小屋の中に響くのは、グチュッ、ヌチュッと触手が蠢く音と、夏美の乾いた嬌声だけ。
しんと静まりかえった夜の闇は、ひどく生々しく響く卑猥な音も、闇の中へ溶かし消し去ってしまう。
夏美の全身を、未だに這い回る触手の群れは、相変わらず、夏美の肌に刺激を送り込み続けていた。
どれだけ耐えても、どれだけ望んでも、触手は決して、夏美の秘部への刺激を続けてくれない。
力なく床に放られた両腕に、数え切れないほどの透き通った触手がまとわりつき、その先端は両脇の下へ伸びている。
すでに閉じる力も失われたのだろうか、袖がめくり上がり、大きく開かれた脇の下の中では、さらに多くの触手が群がり、泡立つように、皮膚をいじり回している。
「……あ…う……お…ね……が……」
虚ろな瞳からは涙が流れ出し、口からは涎が絶えず流れ落ちている。
その涙と涎をすくい取るようにしながら、触手たちは、彼女の首筋にも群がり、敏感な首の皮膚を撫で回していた。
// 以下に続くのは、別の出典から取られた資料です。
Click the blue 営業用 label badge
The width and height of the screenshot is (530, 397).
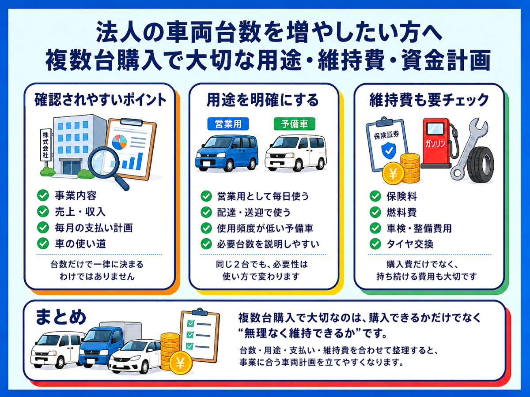[x=228, y=124]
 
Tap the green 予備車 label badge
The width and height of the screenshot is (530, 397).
[x=294, y=124]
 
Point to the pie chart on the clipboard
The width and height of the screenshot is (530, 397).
[x=119, y=142]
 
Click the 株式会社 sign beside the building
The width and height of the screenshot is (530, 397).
[x=45, y=145]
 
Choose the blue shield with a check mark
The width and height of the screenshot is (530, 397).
[x=389, y=150]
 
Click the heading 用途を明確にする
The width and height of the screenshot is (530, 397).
[x=262, y=100]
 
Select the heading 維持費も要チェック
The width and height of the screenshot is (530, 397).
[x=429, y=100]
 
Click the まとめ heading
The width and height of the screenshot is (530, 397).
[x=61, y=317]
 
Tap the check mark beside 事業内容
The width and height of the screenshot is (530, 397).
[x=43, y=195]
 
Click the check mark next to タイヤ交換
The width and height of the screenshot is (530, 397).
[x=375, y=244]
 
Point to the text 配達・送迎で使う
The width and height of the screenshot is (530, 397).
[x=254, y=212]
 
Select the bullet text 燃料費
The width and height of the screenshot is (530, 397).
[x=401, y=212]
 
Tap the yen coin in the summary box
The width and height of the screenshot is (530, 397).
[x=180, y=364]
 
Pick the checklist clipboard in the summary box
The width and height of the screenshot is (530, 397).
[x=200, y=335]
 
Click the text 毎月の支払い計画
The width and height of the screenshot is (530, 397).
[x=94, y=228]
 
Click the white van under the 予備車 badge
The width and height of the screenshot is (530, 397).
[x=295, y=153]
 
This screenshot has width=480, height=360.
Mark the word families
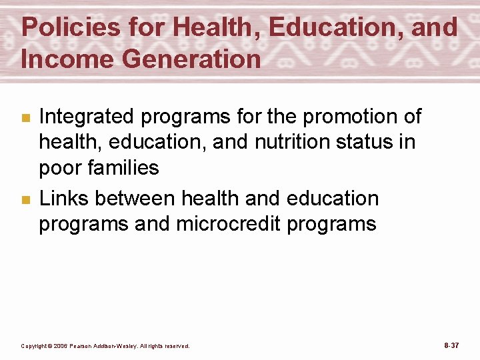pos(126,167)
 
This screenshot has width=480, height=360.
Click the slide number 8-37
pos(451,345)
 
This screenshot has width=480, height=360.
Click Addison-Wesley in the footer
pos(115,346)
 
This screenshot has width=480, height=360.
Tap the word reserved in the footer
pos(177,346)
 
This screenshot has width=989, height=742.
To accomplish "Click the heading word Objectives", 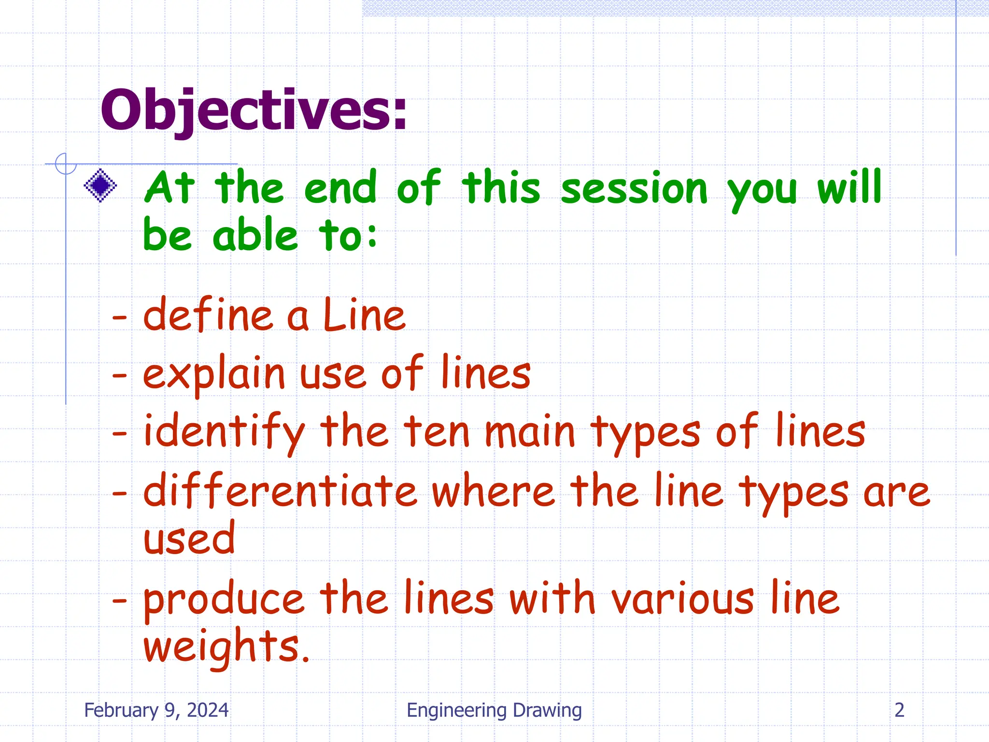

制服はすでにぐちゃぐちゃに乱れて、上着の裾は胸の辺りまでめくれ上がっている。
ブラジャーの周辺に貼り付いた触手は、その、将来が楽しみな胸の周囲を取り囲むようにして、ブルブルと震動を送り続けていた。
露出した腹部には、まるで腹巻きのように透明なスライム状の物が取り付いて、細かな泡を立てるように、脇腹とヘソを中心に絶え間ない細かな刺激を送り続けている。
めくれ上がったスカートから伸びる2本の引き締まった足。
太ももに、網の目状に貼り付いた触手が、モニュモニュと、水っぽい音を立てながら、その皮膚を揉みくすぐり続けている。
足は靴は脱げてはいたが、まだ、靴下は脱げていない。
その靴下がボコボコと、まるで生き物のように膨れたり、縮まったりという動きを、絶えず続けている。
足の裏は、靴下の中に入り込んだスライムに、撫で揉み続けられているのだろう。
時折、夏美の体がピクピクッと痙攣する。
しかし、それも長くは続かず、またマットの上に背中を置き、触手たちが送り込む刺激を、抵抗もなく受け続けている。
これだけの刺激を、全身の特にくすぐったい場所に受けていれば、普通なら笑い転げ、すでに意識すらなかったかもしれない。
しかし、夏美の意識ははっきりしており、すでに笑い転げる力すらも残っていなかった。
(くすぐったい…くすぐったい!!)
頭の中では、すでに、時間の経過や、これから自分がどうなるのか、という思考の片割れすら残されていない。
快楽に溺れて、自ら引き込んでしまった、第二の地獄の宴。
しかし、夏美が期待した「快楽」はそこにはない。
果てしなく続く、くすぐったさの波。
笑い疲れ、全身の筋肉は少しでも動くだけで、ギギギ……と鈍い音を立ててしまう。
(くすぐったい!くすぐったい!くすぐったいよぉ!!)
ただ、脳裏に広がるのは「くすぐったい」という言葉だけ。
もう笑ったり、抵抗することもできない。
為すがままの体を、残酷にくすぐり続ける触手の群れ。
敏感な肌の上を撫で回し、揉み回し、舐め回す。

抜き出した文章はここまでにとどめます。